▶ _Work required_:
Below are some entries. Copy word for word the stretch from the line containing "Image resolution: width=1988" through the line containing "sidebar-top-divider is located".

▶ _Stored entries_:
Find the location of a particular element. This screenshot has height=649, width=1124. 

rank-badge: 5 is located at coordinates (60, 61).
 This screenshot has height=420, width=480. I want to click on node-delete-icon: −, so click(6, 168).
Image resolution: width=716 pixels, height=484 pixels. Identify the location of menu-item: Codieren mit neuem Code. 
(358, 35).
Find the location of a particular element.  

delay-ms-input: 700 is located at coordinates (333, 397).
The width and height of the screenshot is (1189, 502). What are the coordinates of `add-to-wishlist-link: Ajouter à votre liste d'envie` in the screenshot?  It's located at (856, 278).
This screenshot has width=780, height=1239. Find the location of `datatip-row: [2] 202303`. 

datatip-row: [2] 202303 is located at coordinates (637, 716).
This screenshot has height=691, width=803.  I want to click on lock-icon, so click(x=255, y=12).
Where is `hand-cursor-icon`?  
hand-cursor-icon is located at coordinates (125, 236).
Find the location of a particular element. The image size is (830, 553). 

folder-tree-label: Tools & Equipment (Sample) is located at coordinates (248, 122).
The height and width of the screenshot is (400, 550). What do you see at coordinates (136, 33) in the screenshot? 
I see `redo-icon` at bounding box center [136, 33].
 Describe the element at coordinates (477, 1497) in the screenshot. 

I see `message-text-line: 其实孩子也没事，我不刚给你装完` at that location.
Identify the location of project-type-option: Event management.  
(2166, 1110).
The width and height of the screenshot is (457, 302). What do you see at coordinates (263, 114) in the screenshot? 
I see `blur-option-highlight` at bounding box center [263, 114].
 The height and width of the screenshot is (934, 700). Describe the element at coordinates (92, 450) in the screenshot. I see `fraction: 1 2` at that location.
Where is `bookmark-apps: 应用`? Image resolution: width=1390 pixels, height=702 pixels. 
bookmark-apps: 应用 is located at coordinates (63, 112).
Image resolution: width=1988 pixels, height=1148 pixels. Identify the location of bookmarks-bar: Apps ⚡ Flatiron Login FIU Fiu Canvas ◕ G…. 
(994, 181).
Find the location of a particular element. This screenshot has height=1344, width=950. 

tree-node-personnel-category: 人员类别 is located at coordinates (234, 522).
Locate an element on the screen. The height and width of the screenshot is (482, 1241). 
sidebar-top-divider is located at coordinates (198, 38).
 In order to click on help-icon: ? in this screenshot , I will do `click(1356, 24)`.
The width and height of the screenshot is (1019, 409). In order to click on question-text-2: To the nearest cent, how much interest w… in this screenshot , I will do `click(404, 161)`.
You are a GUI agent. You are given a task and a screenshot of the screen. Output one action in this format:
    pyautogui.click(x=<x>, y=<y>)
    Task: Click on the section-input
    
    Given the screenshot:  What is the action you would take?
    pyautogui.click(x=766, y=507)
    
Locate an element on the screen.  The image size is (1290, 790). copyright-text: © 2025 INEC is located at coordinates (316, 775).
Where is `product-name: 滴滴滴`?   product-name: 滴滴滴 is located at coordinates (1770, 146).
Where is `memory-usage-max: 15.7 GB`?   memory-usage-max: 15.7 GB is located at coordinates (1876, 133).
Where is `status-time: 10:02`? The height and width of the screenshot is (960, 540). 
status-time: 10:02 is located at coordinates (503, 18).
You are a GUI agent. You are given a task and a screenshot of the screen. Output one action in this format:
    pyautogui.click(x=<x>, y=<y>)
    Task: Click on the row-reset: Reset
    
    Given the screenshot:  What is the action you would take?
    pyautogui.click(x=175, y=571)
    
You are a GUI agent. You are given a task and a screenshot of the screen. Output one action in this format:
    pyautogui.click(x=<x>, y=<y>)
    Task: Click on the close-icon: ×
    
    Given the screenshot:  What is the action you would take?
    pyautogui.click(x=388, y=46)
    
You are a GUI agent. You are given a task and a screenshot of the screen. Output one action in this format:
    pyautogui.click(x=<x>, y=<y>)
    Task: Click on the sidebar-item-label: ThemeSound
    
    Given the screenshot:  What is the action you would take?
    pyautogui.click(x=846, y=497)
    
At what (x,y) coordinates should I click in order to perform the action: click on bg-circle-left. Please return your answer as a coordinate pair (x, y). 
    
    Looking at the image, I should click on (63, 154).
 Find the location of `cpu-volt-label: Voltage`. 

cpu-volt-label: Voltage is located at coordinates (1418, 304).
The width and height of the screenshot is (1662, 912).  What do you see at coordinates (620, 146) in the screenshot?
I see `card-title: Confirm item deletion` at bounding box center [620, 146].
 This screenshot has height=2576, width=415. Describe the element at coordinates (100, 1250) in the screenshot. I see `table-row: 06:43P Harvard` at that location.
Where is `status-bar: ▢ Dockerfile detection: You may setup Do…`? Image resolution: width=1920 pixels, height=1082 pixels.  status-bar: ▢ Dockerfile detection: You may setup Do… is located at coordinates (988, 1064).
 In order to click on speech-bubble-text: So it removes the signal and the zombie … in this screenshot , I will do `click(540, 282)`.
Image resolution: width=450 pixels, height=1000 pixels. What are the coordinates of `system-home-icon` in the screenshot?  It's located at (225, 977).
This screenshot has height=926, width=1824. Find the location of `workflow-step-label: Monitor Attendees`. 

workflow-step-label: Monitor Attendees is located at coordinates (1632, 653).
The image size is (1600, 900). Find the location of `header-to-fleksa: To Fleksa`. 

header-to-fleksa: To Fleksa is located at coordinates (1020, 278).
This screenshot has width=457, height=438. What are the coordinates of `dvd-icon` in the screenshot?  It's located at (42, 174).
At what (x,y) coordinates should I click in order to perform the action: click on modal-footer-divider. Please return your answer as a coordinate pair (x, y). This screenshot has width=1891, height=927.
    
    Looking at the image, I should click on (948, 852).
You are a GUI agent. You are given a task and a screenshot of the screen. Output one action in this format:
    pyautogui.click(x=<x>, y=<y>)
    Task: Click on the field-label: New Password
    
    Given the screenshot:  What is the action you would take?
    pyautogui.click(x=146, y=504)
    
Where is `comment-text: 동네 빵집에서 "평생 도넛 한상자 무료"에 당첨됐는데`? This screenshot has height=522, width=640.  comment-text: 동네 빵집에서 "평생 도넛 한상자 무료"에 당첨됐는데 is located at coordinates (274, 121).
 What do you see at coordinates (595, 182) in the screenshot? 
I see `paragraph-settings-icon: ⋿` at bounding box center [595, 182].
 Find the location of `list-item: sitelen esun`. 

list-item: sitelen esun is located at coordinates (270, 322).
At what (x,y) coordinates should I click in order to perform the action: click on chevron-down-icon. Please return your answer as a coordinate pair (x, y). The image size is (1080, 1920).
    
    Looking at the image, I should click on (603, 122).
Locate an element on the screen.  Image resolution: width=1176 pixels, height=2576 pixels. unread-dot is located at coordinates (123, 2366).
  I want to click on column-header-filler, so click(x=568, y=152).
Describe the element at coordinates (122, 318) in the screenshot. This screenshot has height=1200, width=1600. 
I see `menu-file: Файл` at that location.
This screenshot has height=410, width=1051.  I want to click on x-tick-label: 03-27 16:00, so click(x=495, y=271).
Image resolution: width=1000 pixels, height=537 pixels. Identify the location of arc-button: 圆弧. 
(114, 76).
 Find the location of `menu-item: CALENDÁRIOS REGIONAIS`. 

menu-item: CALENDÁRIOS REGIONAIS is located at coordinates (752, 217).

▶ _Solution to this problem_:
Image resolution: width=1988 pixels, height=1148 pixels. Identify the location of bookmarks-bar: Apps ⚡ Flatiron Login FIU Fiu Canvas ◕ G…. 
(994, 181).
Find the location of a particular element. This screenshot has height=1344, width=950. 

tree-node-personnel-category: 人员类别 is located at coordinates (234, 522).
Locate an element on the screen. The height and width of the screenshot is (482, 1241). 
sidebar-top-divider is located at coordinates (198, 38).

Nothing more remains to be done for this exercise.